Logarithm lecture

Why log n? A quick logarithm lecture

Binary search is O(log n). It's worth understanding why, because "logarithmic" is one of the best things an algorithm can be.

Halving

Each comparison in binary search throws away half the remaining candidates. Start with n, then n/2, then n/4, … How many halvings until you reach 1?

n → n/2 → n/4 → … → 1

That count is log₂(n) — the number of times you can halve n before hitting 1. Equivalently, 2^(steps) = n, so steps = log₂(n).

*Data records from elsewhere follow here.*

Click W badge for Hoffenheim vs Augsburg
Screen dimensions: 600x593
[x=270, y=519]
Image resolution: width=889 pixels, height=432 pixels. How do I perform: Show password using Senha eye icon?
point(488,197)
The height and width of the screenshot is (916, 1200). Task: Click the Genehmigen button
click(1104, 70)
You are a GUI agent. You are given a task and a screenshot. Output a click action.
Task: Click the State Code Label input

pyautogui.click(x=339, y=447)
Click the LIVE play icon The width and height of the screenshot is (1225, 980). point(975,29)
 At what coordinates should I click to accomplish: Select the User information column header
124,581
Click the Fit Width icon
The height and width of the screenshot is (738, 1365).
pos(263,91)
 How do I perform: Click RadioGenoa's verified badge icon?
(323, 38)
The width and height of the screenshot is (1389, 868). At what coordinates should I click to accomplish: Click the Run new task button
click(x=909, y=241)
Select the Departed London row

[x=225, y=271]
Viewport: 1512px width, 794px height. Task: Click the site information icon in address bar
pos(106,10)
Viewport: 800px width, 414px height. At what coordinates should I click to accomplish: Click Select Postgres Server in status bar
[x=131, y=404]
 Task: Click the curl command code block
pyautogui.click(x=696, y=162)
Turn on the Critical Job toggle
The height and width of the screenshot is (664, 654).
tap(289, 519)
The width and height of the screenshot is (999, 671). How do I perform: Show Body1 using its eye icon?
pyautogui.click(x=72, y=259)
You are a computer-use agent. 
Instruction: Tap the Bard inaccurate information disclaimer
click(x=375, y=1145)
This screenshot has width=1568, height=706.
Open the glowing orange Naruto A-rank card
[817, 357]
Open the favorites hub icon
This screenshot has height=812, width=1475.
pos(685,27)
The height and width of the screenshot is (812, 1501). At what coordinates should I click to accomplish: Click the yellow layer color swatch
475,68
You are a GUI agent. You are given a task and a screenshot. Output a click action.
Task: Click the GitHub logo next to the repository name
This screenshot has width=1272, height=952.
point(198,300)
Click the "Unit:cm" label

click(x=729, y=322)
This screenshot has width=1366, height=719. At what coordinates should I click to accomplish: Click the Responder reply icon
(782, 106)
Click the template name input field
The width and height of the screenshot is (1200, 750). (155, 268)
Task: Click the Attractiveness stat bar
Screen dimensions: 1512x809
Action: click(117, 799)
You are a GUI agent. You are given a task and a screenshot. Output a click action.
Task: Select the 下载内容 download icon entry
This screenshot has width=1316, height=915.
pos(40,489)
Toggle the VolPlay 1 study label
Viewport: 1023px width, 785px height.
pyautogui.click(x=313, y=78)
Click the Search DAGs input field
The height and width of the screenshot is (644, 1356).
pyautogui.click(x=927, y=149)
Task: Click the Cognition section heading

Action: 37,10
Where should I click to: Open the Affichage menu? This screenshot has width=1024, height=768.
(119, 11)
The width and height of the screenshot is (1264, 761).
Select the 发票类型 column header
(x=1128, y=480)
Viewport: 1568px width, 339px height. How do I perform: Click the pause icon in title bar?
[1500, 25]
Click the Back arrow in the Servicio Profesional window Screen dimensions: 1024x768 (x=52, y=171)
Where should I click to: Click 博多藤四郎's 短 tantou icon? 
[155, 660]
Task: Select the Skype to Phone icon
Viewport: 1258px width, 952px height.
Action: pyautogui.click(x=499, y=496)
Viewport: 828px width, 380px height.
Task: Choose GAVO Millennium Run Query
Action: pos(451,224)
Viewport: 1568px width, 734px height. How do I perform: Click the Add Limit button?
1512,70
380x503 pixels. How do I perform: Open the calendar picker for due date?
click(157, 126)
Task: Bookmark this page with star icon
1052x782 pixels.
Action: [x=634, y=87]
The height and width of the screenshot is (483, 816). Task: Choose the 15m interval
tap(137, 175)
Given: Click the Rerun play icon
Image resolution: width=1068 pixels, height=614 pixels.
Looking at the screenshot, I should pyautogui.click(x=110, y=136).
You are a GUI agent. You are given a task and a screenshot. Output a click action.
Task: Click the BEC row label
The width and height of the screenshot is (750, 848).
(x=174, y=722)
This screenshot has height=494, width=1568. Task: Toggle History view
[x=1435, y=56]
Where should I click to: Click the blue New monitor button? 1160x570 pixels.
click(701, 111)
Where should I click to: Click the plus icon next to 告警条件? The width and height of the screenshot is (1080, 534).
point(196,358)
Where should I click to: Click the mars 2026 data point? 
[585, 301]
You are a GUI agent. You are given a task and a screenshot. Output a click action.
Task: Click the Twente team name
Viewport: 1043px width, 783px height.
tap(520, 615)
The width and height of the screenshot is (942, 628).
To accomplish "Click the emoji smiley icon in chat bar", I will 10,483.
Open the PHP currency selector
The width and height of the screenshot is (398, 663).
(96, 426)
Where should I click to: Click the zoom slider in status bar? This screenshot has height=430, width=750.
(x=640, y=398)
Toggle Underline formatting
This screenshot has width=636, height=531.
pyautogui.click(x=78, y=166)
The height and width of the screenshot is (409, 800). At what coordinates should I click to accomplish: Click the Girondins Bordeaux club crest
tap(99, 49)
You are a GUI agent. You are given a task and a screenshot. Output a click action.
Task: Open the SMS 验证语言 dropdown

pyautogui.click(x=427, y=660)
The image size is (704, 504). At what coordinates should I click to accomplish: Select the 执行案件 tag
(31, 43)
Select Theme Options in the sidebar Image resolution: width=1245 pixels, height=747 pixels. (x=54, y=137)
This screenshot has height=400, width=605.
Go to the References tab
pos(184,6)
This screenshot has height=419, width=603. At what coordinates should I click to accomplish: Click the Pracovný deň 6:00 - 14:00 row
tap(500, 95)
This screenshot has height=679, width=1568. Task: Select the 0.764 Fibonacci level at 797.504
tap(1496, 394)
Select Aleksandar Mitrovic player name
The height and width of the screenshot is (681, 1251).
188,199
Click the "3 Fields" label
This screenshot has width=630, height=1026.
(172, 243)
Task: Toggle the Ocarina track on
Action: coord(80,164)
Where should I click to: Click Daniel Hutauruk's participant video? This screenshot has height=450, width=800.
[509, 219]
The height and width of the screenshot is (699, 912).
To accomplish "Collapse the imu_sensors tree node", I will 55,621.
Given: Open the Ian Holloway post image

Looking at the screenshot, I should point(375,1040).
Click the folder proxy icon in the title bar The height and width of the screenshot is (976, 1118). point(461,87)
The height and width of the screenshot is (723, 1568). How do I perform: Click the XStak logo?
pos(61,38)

The numbers are staggering

n log₂(n) ≈ steps
1,000 10
1,000,000 20
1,000,000,000 30

A billion items, found in about 30 comparisons. Doubling the data adds just one step. That's the magic of logarithmic growth — it barely moves as n explodes.

Where logs show up

  • Binary search halves a range → O(log n).
  • Balanced trees / heaps have height ~log n → O(log n) operations.
  • Divide and conquer that splits in half and recurses gives the log factor in O(n log n) sorts.

Whenever you can halve the problem each step, you get a logarithm — and logarithms are so flat that O(log n) is, for practical purposes, almost free. Keep an eye out for "sorted" or "monotonic": it's usually an invitation to turn O(n) into O(log n).